Sankarnarayanan: The J&K Constitution refers to the Constitution of India. All the COs refers to Constitution of J&K. So there is a bridge. Acknowledgement is there even in correspondence.
CJI: The idea was to gradually bring J&K in mainstream...
Sankarnarayanan: Which is thankfully what has happened.
CJI: Does that mean that anything said by the Constituent Assembly of J&K would bind the parliament?
GS: For simple reason that when the Indian constitution specifically recognises a Constituent Assembly for only one state in the country and says that Constituent Assembly has the task of deciding to abrogate the clause or not, the CA and it's task is constitutionally recognised
CJI: Though the Constitution of J&K framed its relationship with the UOI, unless that relationship is embodied in the Indian Constitution, how will it bind the dominion of India or parliament and the executive?
CJI: Is there not intrinsic evidence that 370 itself is self limiting once the Constituent Assembly has come to an end? Then do we say that our constitution must be so read to see the Constitution of J&K as an overriding doc which we'll apply in preference to our Constitution?

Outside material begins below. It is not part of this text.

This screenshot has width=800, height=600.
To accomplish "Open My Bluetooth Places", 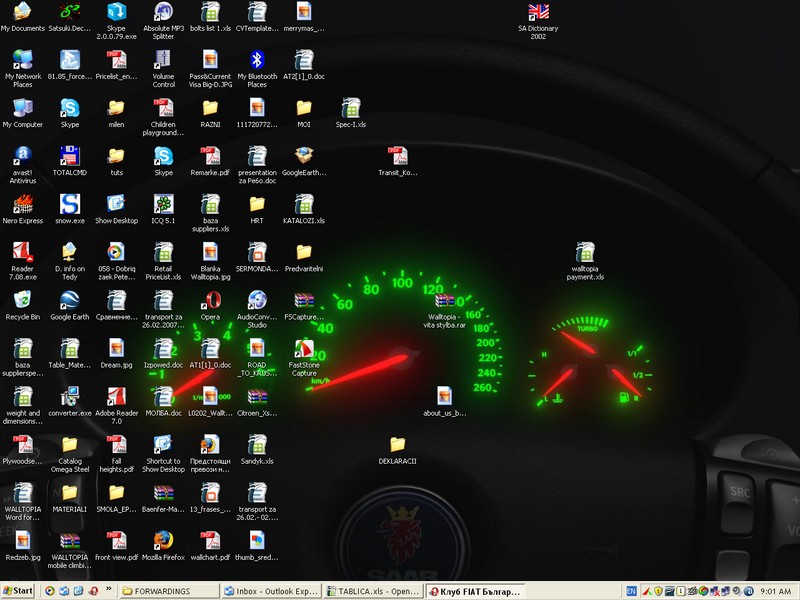I will pos(256,60).
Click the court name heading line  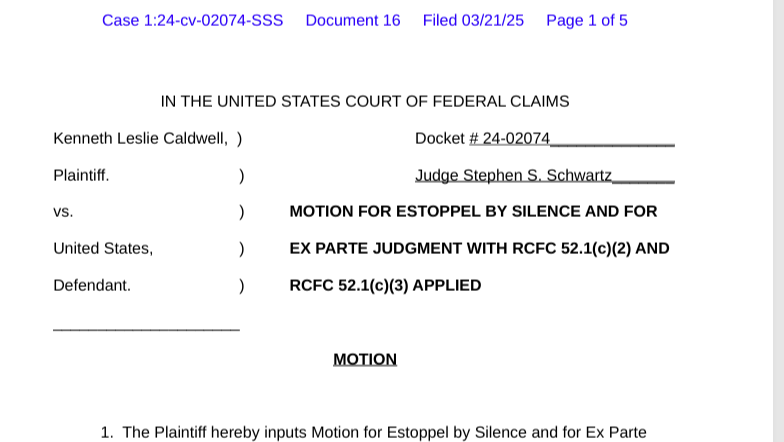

CJI: If 370 works itself out...
Sankarnarayanan: If it works itself out, it can't be touched.
CJI: If a text itself shows its self limiting character, the whole operation of 370 has to come to an end once the Constituent Assembly comes to an end.
CJI: If the terminal point of 370 is the Constituent Assembly's work, then is it not necessary that the work of the Constituent Assembly of the state of J&K has to be embodied in this constitution to make it operational?
Sankarnarayanan: It's not necessary because it's not provided for in the Constitution.
CJI: The other view possibly is can the Constitution of a federated unit ever rise above the source of the federating unit?